In the listing below, find each line holding "logo" and copy it.

[Records provided Boundary: Start]

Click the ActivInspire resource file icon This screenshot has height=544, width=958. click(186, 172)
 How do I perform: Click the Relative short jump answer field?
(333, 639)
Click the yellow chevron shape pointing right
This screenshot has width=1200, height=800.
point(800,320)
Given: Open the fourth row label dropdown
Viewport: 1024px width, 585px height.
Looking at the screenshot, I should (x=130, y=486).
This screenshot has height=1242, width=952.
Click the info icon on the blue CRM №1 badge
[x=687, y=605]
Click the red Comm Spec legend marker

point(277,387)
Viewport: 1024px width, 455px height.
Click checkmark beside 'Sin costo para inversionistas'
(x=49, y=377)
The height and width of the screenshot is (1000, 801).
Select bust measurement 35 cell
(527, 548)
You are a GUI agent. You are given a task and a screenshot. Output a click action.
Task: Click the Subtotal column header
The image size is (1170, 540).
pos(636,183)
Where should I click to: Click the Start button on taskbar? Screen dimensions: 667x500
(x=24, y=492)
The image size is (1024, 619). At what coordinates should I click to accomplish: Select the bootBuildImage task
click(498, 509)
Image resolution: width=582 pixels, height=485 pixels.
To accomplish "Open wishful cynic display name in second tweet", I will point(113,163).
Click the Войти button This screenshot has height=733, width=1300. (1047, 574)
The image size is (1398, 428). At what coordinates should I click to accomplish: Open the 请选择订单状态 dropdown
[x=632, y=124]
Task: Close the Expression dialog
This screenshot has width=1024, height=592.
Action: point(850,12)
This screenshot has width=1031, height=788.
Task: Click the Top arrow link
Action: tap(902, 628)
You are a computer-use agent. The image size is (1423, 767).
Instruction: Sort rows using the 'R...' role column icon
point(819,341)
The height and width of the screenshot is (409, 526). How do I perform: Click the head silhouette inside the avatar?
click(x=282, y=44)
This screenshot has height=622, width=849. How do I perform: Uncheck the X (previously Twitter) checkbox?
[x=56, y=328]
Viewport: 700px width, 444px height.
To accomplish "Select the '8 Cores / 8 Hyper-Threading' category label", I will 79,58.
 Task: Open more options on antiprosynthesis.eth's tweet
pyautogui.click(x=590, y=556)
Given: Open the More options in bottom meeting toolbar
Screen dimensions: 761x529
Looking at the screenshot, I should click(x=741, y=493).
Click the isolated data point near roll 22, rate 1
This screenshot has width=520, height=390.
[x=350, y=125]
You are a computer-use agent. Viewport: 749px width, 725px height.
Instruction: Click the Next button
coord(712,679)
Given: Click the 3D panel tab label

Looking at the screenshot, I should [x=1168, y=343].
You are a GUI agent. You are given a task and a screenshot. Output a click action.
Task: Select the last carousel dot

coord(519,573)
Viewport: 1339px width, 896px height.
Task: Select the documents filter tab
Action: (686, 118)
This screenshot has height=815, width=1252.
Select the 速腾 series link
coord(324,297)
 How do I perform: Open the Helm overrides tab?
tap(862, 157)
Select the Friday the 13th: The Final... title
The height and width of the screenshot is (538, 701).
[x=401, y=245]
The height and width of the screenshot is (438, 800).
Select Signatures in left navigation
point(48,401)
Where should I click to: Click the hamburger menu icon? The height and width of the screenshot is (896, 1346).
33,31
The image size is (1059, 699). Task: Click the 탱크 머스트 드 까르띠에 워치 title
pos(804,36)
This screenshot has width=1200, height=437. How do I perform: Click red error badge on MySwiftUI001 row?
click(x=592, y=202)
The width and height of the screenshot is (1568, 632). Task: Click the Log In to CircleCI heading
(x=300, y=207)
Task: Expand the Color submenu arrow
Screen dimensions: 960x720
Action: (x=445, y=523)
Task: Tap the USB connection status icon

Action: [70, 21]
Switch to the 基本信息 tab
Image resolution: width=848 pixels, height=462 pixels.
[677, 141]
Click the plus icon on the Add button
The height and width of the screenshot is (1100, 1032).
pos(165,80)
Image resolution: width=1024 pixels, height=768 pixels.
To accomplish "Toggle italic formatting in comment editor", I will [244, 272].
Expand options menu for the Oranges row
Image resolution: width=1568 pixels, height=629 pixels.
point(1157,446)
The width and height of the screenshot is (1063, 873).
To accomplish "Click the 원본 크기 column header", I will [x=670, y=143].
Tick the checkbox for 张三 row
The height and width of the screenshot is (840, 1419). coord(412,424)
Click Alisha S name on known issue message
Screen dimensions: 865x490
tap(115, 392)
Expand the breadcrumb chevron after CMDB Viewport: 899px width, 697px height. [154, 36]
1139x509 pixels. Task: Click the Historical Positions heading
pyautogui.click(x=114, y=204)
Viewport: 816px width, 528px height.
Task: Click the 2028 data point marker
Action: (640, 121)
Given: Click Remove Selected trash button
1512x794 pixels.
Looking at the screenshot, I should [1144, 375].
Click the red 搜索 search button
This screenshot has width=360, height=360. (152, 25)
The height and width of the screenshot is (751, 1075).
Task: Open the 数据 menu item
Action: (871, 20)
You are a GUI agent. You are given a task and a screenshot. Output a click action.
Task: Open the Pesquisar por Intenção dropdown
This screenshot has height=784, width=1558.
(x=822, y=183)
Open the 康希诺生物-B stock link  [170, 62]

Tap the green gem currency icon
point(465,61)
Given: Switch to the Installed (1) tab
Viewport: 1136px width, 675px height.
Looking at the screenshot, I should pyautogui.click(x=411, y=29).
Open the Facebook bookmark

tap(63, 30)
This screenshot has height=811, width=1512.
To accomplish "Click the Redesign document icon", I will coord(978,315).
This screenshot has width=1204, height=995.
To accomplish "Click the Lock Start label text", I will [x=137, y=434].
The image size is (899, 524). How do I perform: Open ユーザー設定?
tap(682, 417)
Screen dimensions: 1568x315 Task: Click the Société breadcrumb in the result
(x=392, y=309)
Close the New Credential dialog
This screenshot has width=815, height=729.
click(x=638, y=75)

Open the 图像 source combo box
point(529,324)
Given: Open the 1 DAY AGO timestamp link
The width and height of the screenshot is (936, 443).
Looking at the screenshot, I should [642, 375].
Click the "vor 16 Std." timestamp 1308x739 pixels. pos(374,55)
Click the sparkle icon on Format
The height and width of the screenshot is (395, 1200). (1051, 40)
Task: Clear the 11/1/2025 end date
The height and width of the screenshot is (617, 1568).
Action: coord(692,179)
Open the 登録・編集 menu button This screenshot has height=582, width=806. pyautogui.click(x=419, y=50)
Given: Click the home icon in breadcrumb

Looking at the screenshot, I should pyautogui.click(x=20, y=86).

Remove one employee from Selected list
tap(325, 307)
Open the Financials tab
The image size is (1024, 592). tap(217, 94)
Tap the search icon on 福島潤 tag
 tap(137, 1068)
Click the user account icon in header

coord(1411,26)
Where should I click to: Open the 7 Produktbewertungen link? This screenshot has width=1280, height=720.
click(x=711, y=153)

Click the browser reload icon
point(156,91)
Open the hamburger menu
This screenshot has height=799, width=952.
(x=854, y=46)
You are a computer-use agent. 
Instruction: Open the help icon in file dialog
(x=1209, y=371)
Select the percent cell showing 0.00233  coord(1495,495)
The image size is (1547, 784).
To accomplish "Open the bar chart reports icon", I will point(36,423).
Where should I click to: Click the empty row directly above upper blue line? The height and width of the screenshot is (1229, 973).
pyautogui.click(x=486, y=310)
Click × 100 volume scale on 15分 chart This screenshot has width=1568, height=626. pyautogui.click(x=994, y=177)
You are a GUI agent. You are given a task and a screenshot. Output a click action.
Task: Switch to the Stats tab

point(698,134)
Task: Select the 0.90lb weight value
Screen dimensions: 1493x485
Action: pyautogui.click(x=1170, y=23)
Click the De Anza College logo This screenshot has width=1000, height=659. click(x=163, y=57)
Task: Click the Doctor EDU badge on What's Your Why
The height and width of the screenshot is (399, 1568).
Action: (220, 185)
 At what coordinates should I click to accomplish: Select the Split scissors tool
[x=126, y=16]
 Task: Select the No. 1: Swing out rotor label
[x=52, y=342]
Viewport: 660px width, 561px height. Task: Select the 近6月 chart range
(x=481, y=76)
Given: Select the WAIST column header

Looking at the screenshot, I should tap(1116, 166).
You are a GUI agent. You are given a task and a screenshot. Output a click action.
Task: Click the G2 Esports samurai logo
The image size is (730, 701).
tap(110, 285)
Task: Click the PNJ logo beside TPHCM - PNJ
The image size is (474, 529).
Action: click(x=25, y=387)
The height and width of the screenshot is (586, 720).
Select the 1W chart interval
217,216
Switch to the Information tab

[Records provided Boundary: End]

*Task output:*
Click the De Anza College logo This screenshot has width=1000, height=659. click(x=163, y=57)
Task: Click the G2 Esports samurai logo
Task: Click the PNJ logo beside TPHCM - PNJ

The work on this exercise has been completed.